(Your goal): Wherever a picture appears, leave it out; set down everything else in the records exactly.

(Available records):
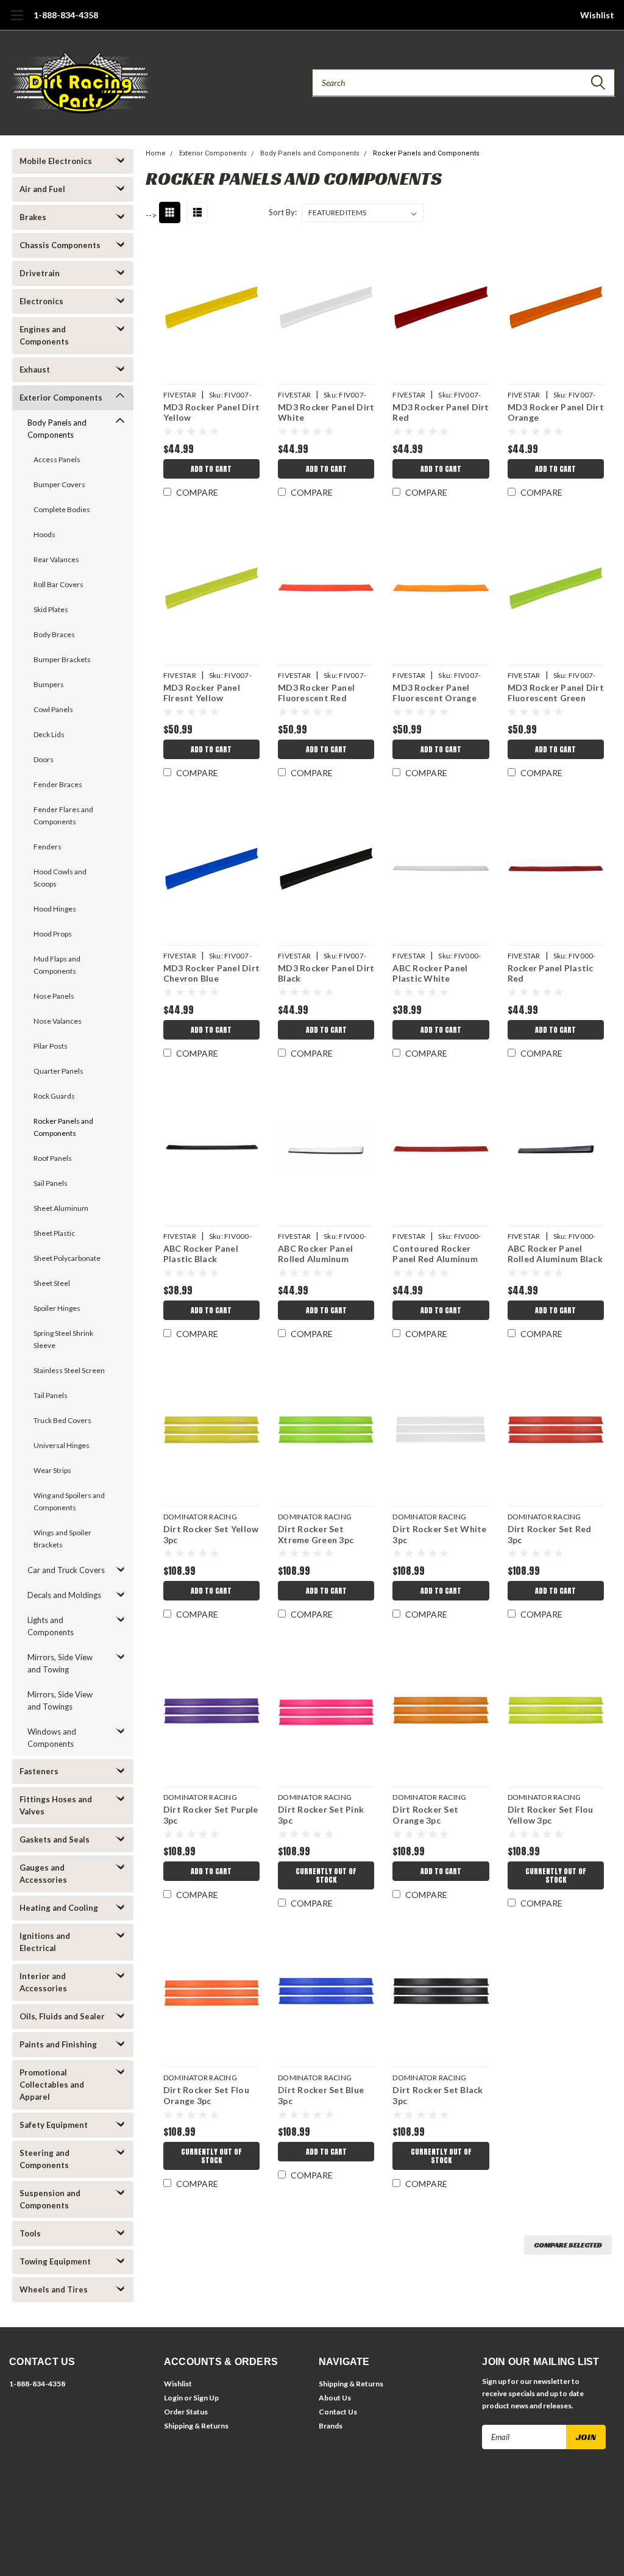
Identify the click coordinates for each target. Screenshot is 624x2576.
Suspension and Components (50, 2199)
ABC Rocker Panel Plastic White (429, 973)
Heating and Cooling (59, 1908)
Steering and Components (44, 2159)
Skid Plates (51, 609)
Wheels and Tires (54, 2289)
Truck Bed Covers (62, 1420)
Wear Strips (52, 1470)
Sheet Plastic (54, 1233)
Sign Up (206, 2397)
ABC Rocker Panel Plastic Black (200, 1254)
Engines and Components (44, 335)
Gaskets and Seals (55, 1839)
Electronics (41, 301)
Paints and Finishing (58, 2044)
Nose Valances (58, 1021)
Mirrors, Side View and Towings (60, 1700)
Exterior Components (61, 397)
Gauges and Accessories (43, 1874)
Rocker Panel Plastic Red (551, 973)
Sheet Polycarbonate (67, 1258)
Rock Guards (54, 1096)
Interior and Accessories (43, 1982)
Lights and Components (50, 1626)
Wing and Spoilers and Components (69, 1501)
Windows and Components (51, 1738)
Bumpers (49, 684)
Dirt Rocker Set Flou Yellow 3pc (551, 1814)
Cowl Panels (53, 709)
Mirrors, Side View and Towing (60, 1663)
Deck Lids (49, 734)
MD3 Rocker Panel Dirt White (326, 412)
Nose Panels (54, 996)
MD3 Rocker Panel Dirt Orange (556, 412)
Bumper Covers (59, 484)
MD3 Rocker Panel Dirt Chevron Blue (211, 973)
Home (156, 153)
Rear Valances (56, 559)
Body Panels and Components (57, 429)
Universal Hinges (62, 1445)
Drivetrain (40, 273)
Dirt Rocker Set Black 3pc (437, 2095)
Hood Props (53, 933)
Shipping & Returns (196, 2425)
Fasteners (39, 1771)
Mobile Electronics (56, 161)
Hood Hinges (55, 908)
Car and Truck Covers (66, 1570)
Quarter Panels (58, 1071)
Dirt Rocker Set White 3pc (439, 1534)
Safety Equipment (54, 2125)
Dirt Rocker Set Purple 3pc (210, 1814)
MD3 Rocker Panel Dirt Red (440, 412)
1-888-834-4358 (66, 15)
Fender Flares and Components (63, 815)
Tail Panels (51, 1395)
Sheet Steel (52, 1283)
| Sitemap (113, 2506)
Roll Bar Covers (58, 584)
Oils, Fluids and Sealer (62, 2016)
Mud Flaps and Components (57, 965)
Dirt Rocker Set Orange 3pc (425, 1814)
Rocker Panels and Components (63, 1127)
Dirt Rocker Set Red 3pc (550, 1534)
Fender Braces (58, 784)
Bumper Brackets (62, 659)
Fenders (48, 846)
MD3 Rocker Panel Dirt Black (326, 973)
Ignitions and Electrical (45, 1942)
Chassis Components (60, 245)
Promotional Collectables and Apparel (52, 2085)
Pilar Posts (51, 1046)
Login (173, 2397)
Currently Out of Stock (326, 1875)
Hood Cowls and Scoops (60, 877)
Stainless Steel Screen (69, 1370)
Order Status (186, 2411)
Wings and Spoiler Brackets (62, 1538)
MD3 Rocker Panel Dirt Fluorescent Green (556, 693)
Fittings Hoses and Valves (56, 1805)
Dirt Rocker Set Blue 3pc (321, 2095)
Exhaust (35, 369)
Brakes (33, 217)
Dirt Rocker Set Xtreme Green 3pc (315, 1534)
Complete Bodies (62, 509)
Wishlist (597, 15)
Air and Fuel (42, 189)
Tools (30, 2233)
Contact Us (338, 2411)
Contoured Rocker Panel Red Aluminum (435, 1254)
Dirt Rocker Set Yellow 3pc (211, 1534)
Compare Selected (568, 2244)
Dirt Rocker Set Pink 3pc (321, 1814)
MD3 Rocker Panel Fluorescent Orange (434, 693)
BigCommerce (78, 2527)
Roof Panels (53, 1158)
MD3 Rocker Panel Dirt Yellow (211, 412)
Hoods (44, 534)
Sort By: (283, 212)
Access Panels (57, 459)
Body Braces (54, 634)
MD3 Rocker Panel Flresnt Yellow (201, 693)
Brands (330, 2425)
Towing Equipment (55, 2261)
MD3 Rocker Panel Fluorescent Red (316, 693)
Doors (44, 759)
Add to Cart (211, 468)
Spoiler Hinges (57, 1308)
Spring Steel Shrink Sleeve (63, 1339)
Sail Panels (51, 1183)
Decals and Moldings (64, 1595)
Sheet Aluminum (61, 1208)
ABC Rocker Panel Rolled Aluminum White (315, 1255)
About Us (335, 2397)
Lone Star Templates (175, 2527)
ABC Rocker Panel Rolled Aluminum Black (555, 1254)
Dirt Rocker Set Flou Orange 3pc (206, 2095)
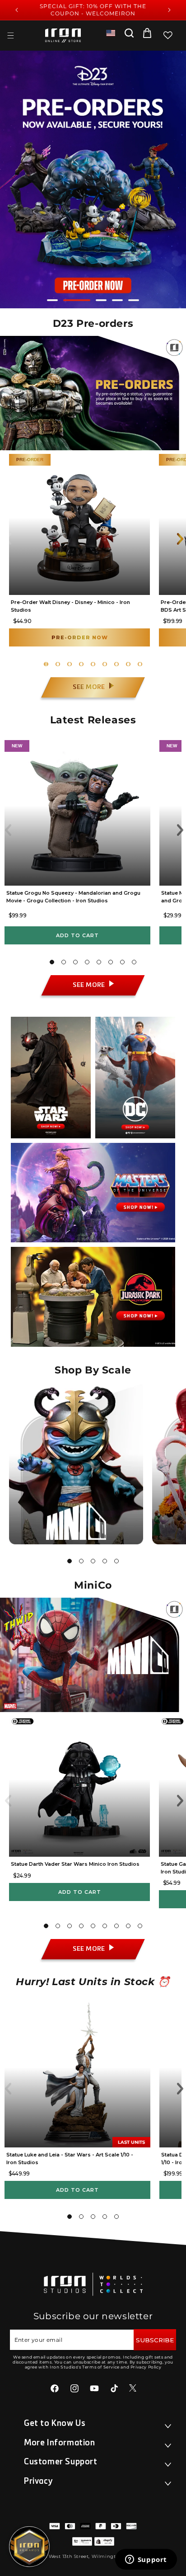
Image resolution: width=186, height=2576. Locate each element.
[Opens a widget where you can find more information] (146, 2560)
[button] (10, 35)
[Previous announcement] (17, 10)
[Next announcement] (169, 10)
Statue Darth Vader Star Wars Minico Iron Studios (75, 1864)
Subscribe (155, 2340)
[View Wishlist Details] (168, 35)
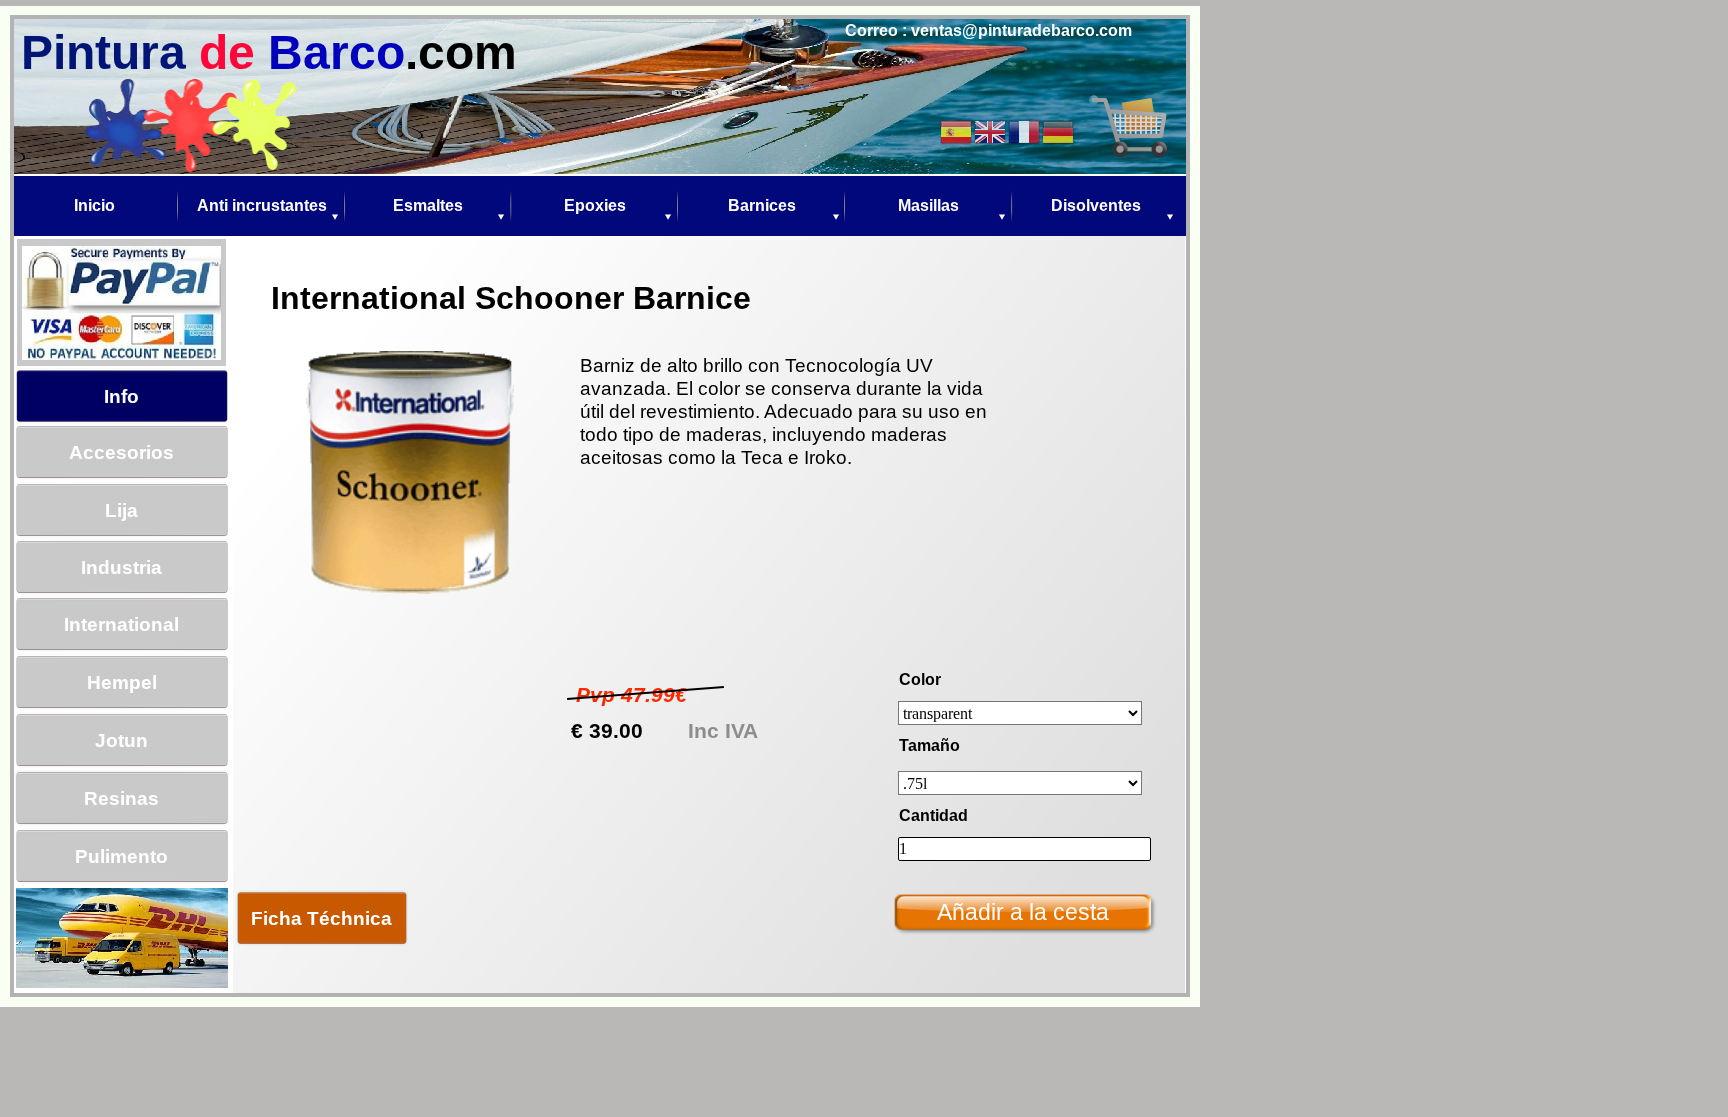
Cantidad (933, 815)
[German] (1059, 130)
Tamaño (929, 745)
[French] (1025, 130)
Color (920, 679)
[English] (991, 130)
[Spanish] (957, 130)
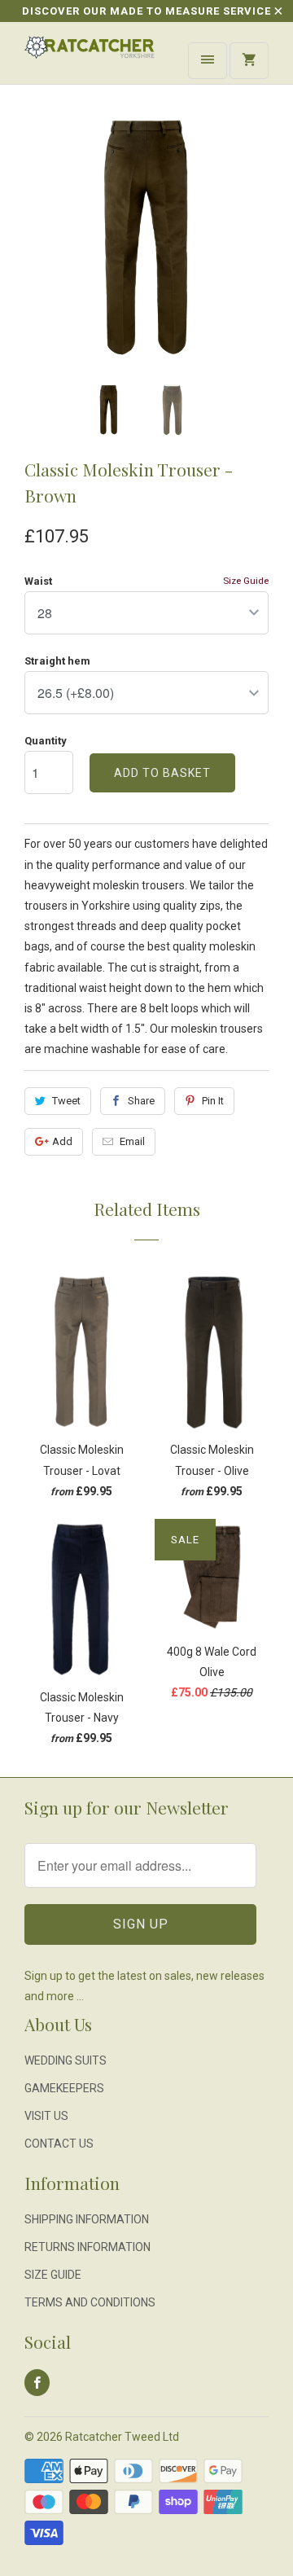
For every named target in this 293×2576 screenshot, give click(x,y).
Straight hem (57, 661)
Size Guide (246, 580)
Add (62, 1141)
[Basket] (249, 60)
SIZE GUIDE (52, 2274)
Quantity (45, 741)
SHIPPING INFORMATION (86, 2219)
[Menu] (207, 60)
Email (132, 1141)
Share (141, 1101)
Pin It (213, 1101)
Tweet (66, 1101)
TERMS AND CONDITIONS (89, 2302)
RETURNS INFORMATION (87, 2246)
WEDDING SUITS (65, 2060)
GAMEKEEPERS (64, 2088)
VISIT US (46, 2115)
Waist (38, 581)
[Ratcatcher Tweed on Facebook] (37, 2382)
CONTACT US (59, 2143)
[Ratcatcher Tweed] (89, 59)
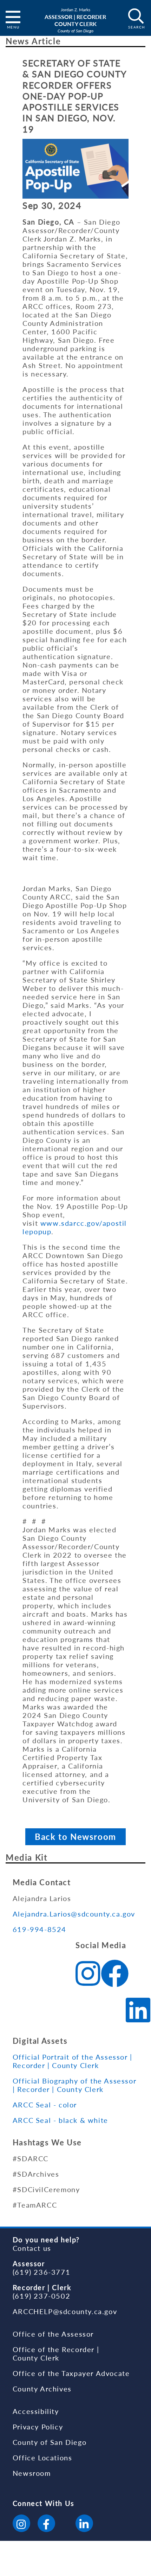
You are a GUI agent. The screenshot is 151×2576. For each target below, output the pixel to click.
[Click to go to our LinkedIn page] (84, 2524)
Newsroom (32, 2473)
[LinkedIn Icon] (138, 2011)
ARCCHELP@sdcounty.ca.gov (65, 2311)
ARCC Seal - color (45, 2104)
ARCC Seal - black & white (60, 2120)
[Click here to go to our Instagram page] (21, 2524)
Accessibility (36, 2411)
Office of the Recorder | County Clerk (56, 2353)
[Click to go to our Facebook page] (46, 2524)
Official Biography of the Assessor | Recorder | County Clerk (74, 2084)
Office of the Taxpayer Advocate (71, 2373)
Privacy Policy (38, 2426)
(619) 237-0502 (41, 2296)
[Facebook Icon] (115, 1974)
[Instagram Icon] (88, 1974)
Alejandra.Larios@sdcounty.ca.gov (74, 1914)
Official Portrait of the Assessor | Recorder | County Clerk (72, 2061)
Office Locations (42, 2457)
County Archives (42, 2388)
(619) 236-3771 (41, 2272)
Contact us (32, 2248)
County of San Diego (49, 2442)
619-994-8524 (39, 1929)
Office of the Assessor (53, 2334)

(Exercise output):
Identify the click coordinates for each target. Screenshot is 624x2576.
Suspension and Components (50, 2199)
ABC Rocker Panel Plastic White (429, 973)
Heating and Cooling (59, 1908)
Steering and Components (44, 2159)
Skid Plates (51, 609)
Wheels and Tires (54, 2289)
Truck Bed Covers (62, 1420)
Wear Strips (52, 1470)
Sheet Plastic (54, 1233)
Sign Up (206, 2397)
ABC Rocker Panel Plastic Black (200, 1254)
Engines and Components (44, 335)
Gaskets and Seals (55, 1839)
Electronics (41, 301)
Paints and Finishing (58, 2044)
Nose Valances (58, 1021)
Mirrors, Side View and Towings (60, 1700)
Exterior Components (61, 397)
Gauges and Accessories (43, 1874)
Rocker Panel Plastic Red (551, 973)
Sheet Polycarbonate (67, 1258)
Rock Guards (54, 1096)
Interior and Accessories (43, 1982)
Lights and Components (50, 1626)
Wing and Spoilers and Components (69, 1501)
Windows and Components (51, 1738)
Bumpers (49, 684)
Dirt Rocker Set Flou Yellow 3pc (551, 1814)
Cowl Panels (53, 709)
Mirrors, Side View and Towing (60, 1663)
Deck Lids (49, 734)
MD3 Rocker Panel Dirt White (326, 412)
Nose Panels (54, 996)
MD3 Rocker Panel Dirt Orange (556, 412)
Bumper Covers (59, 484)
MD3 Rocker Panel Dirt Chevron Blue (211, 973)
Home (156, 153)
Rear Valances (56, 559)
Body Panels and Components (57, 429)
Universal Hinges (62, 1445)
Drivetrain (40, 273)
Dirt Rocker Set Black 3pc (437, 2095)
Hood Props (53, 933)
Shipping & Returns (196, 2425)
Fasteners (39, 1771)
Mobile Electronics (56, 161)
Hood Hinges (55, 908)
Car and Truck Covers (66, 1570)
Quarter Panels (58, 1071)
Dirt Rocker Set White 3pc (439, 1534)
Safety Equipment (54, 2125)
Dirt Rocker Set Purple 3pc (210, 1814)
MD3 Rocker Panel Dirt Red (440, 412)
1-888-834-4358 (66, 15)
Fender Flares and Components (63, 815)
Tail Panels (51, 1395)
Sheet Steel (52, 1283)
| Sitemap (113, 2506)
Roll Bar Covers (58, 584)
Oils, Fluids and Sealer (62, 2016)
Mud Flaps and Components (57, 965)
Dirt Rocker Set Orange 3pc (425, 1814)
Rocker Panels and Components (63, 1127)
Dirt Rocker Set Red 3pc (550, 1534)
Fender Braces (58, 784)
Bumper Brackets (62, 659)
Fenders (48, 846)
MD3 Rocker Panel Dirt Black (326, 973)
Ignitions and Electrical (45, 1942)
Chassis Components (60, 245)
Promotional Collectables and Apparel (52, 2085)
Pilar Posts (51, 1046)
Login (173, 2397)
Currently Out of Stock (326, 1875)
Hood Cowls and Scoops (60, 877)
Stainless Steel Screen (69, 1370)
Order Status (186, 2411)
Wings and Spoiler Brackets (62, 1538)
MD3 Rocker Panel Dirt Fluorescent Green (556, 693)
Fittings Hoses and Valves (56, 1805)
Dirt Rocker Set Blue 3pc (321, 2095)
Exhaust (35, 369)
Brakes (33, 217)
Dirt Rocker Set Xtreme Green 3pc (315, 1534)
Complete Bodies (62, 509)
Wishlist (597, 15)
Air and Fuel (42, 189)
Tools (30, 2233)
Contact Us (338, 2411)
Contoured Rocker Panel Red Aluminum (435, 1254)
Dirt Rocker Set Yellow 3pc (211, 1534)
Compare Selected (568, 2244)
Dirt Rocker Set Pink 3pc (321, 1814)
MD3 Rocker Panel Fluorescent Orange (434, 693)
BigCommerce (78, 2527)
Roof Panels (53, 1158)
MD3 Rocker Panel Dirt Yellow (211, 412)
Hoods (44, 534)
Sort By: (283, 212)
Access Panels (57, 459)
Body Braces (54, 634)
MD3 Rocker Panel Flresnt Yellow (201, 693)
Brands (330, 2425)
Towing Equipment (55, 2261)
MD3 Rocker Panel Fluorescent Red (316, 693)
Doors (44, 759)
Add to Cart (211, 468)
Spoiler Hinges (57, 1308)
Spring Steel Shrink Sleeve (63, 1339)
Sail Panels (51, 1183)
Decals and Moldings (64, 1595)
Sheet Aluminum (61, 1208)
ABC Rocker Panel Rolled Aluminum White (315, 1255)
About Us (335, 2397)
Lone Star Templates (175, 2527)
ABC Rocker Panel Rolled Aluminum Black (555, 1254)
Dirt Rocker Set Flou Orange 3pc (206, 2095)
Image resolution: width=186, height=2576. Locate each element.
[Opens a widget where you can find more information] (146, 2560)
[button] (10, 35)
[Previous announcement] (17, 10)
[Next announcement] (169, 10)
Statue Darth Vader Star Wars Minico Iron Studios (75, 1864)
Subscribe (155, 2340)
[View Wishlist Details] (168, 35)
Cantidad (933, 815)
[German] (1059, 130)
Tamaño (929, 745)
[French] (1025, 130)
Color (920, 679)
[English] (991, 130)
[Spanish] (957, 130)
For every named target in this 293×2576 screenshot, give click(x,y).
Straight hem (57, 661)
Size Guide (246, 580)
Add (62, 1141)
[Basket] (249, 60)
SIZE GUIDE (52, 2274)
Quantity (45, 741)
SHIPPING INFORMATION (86, 2219)
[Menu] (207, 60)
Email (132, 1141)
Share (141, 1101)
Pin It (213, 1101)
Tweet (66, 1101)
TERMS AND CONDITIONS (89, 2302)
RETURNS INFORMATION (87, 2246)
WEDDING SUITS (65, 2060)
GAMEKEEPERS (64, 2088)
VISIT US (46, 2115)
Waist (38, 581)
[Ratcatcher Tweed on Facebook] (37, 2382)
CONTACT US (59, 2143)
[Ratcatcher Tweed] (89, 59)
You are a GUI agent. The screenshot is 151×2576. For each target below, output the pixel to click.
[Click to go to our LinkedIn page] (84, 2524)
Newsroom (32, 2473)
[LinkedIn Icon] (138, 2011)
ARCCHELP@sdcounty.ca.gov (65, 2311)
ARCC Seal - color (45, 2104)
ARCC Seal - black & white (60, 2120)
[Click here to go to our Instagram page] (21, 2524)
Accessibility (36, 2411)
Office of the Recorder | County Clerk (56, 2353)
[Click to go to our Facebook page] (46, 2524)
Official Biography of the Assessor | Recorder | County Clerk (74, 2084)
Office of the Taxpayer Advocate (71, 2373)
Privacy Policy (38, 2426)
(619) 237-0502 (41, 2296)
[Facebook Icon] (115, 1974)
[Instagram Icon] (88, 1974)
Alejandra.Larios@sdcounty.ca.gov (74, 1914)
Official Portrait of the Assessor | Recorder | County Clerk (72, 2061)
Office Locations (42, 2457)
County Archives (42, 2388)
(619) 236-3771 (41, 2272)
Contact us (32, 2248)
County of San Diego (49, 2442)
619-994-8524 (39, 1929)
Office of the Assessor (53, 2334)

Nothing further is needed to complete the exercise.